▶ _VOS TÂCHES_:
(A) D'après la critique de Pauvres Créatures, quel prix le film a-t-il reçu en 2023, et dans quel festival ?
(B) Réécrivez sous forme de liste le paragraphe de la critique de Pauvres Créatures qui commence par « Tout débute comme », en gardant ses faits principaux.

Cinq ans après La Favorite, déjà auréolé de nombreux prix et distinctions internationales,Yorgos Lanthimos signe un retour réussi et jubilatoire avec Pauvres Créatures (Poor Things), récompensé en 2023 par le prestigieux Lion d’Or à la Mostra de Venise. Sortie sur nos écrans en ce début d’année, cette adaptation libre du livre éponyme d’Alasdair Gray est l’occasion pour le cinéaste grec de retrouver Emma Stone, splendide dans le rôle de Bella Baxter, femme-enfant créée de toutes pièces par un docteur Frankenstein torturé, embarquée dans une odyssée fantastique à la découverte du monde extérieur et ses tribulations. Porté par un solide casting – Mark Ruffalo, Willem Dafoe, Ramy Youssef, notamment – et scénarisé par Tony McNamara, Pauvres Créatures invite le spectateur dans un voyage aussi initiatique que surréaliste, aussi intelligent qu’extravagant.

Tout débute comme les prémices d’un conte gothique : un superbe manoir londonien richement décoré, des pièces démesurément grandes et des couloirs anguleux où déambulent des animaux hybrides (une tête de bulldog ou de cochon surplombant un corps de poule, une chèvre à tête d’oie…), Mrs. Prim, la gouvernante toute victorienne à l’air pincé, le maître des lieux, Godwin « God » Baxter (Willem Dafoe), scientifique à la gueule cassée et rapiécée, un peu fou, un peu mélancolique, et enfin sa protégée, Bella Baxter (Emma Stone), jeune femme claudicante, à la démarche, la parole et la déglutition incertaines.

(Données sources)
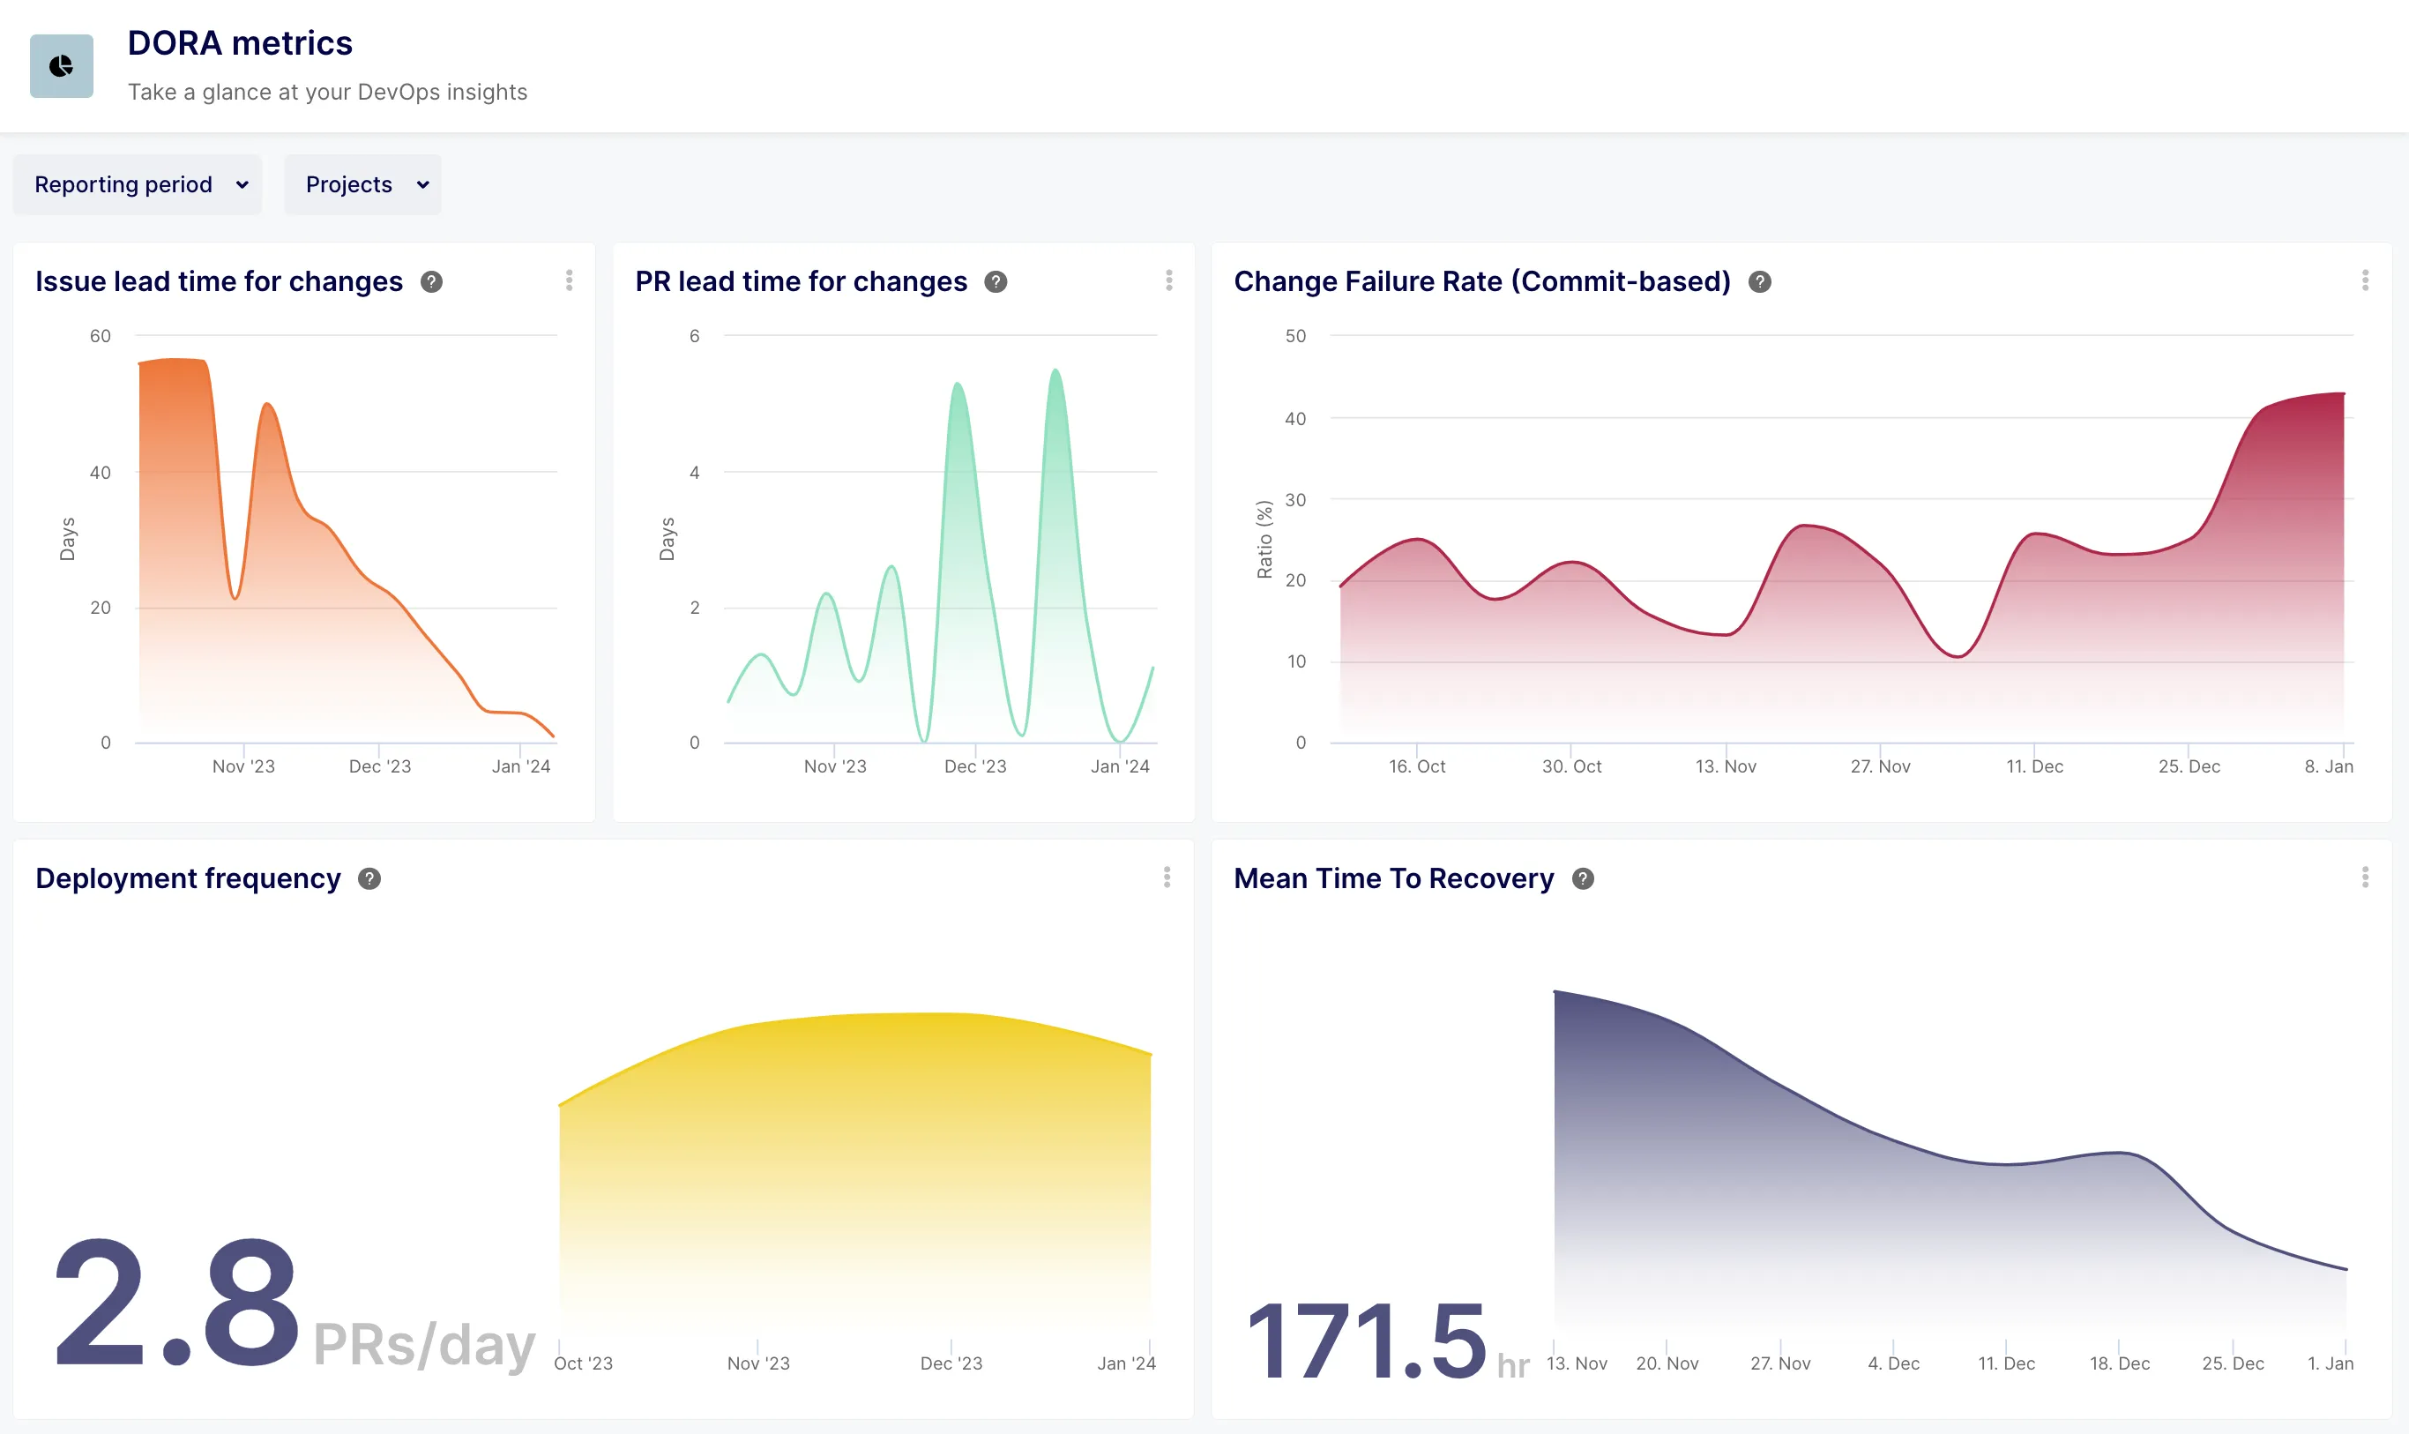Click the DORA metrics heading

(240, 43)
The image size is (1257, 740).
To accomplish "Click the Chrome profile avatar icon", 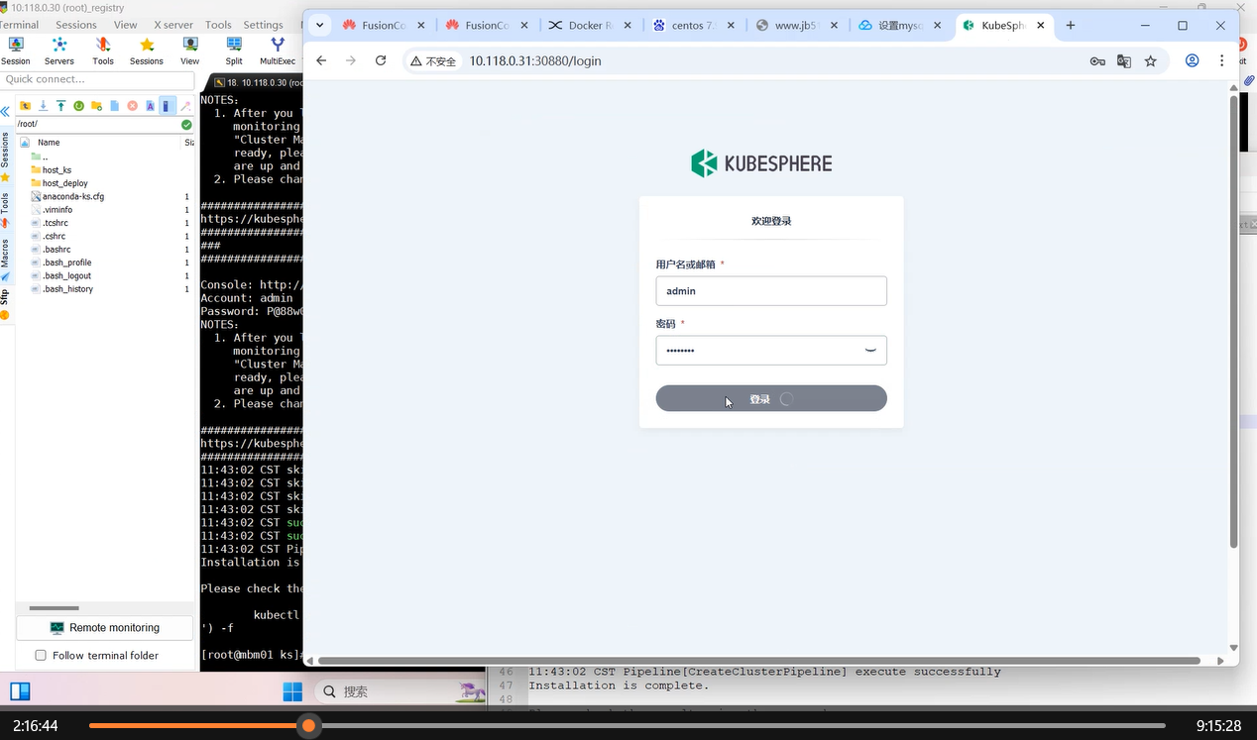I will click(1192, 61).

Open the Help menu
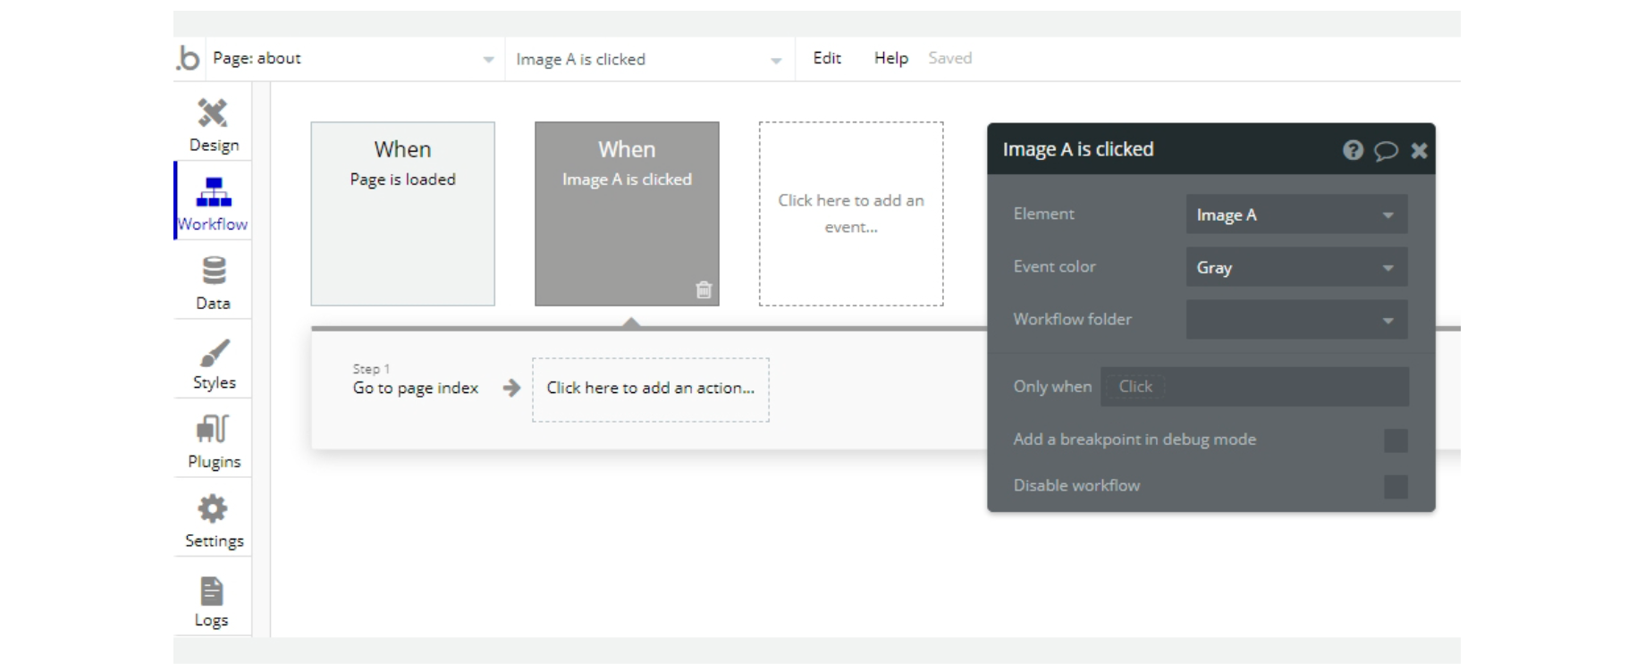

▶ _SOLUTIONS COMPLÈTES_:
(A) Le Lion d'Or, à la Mostra de Venise.

(B)
Le début a l'allure d'un conte gothique :
- un superbe manoir londonien richement décoré, aux pièces immenses et aux couloirs anguleux ;
- des animaux hybrides qui y déambulent, comme une tête de bulldog ou de cochon sur un corps de poule, ou une chèvre à tête d'oie ;
- Mrs. Prim, gouvernante victorienne à l'air pincé ;
- Godwin « God » Baxter (Willem Dafoe), maître des lieux, scientifique au visage cassé et rapiécé, un peu fou et un peu mélancolique ;
- sa protégée Bella Baxter (Emma Stone), jeune femme claudicante, à la démarche, la parole et la déglutition incertaines.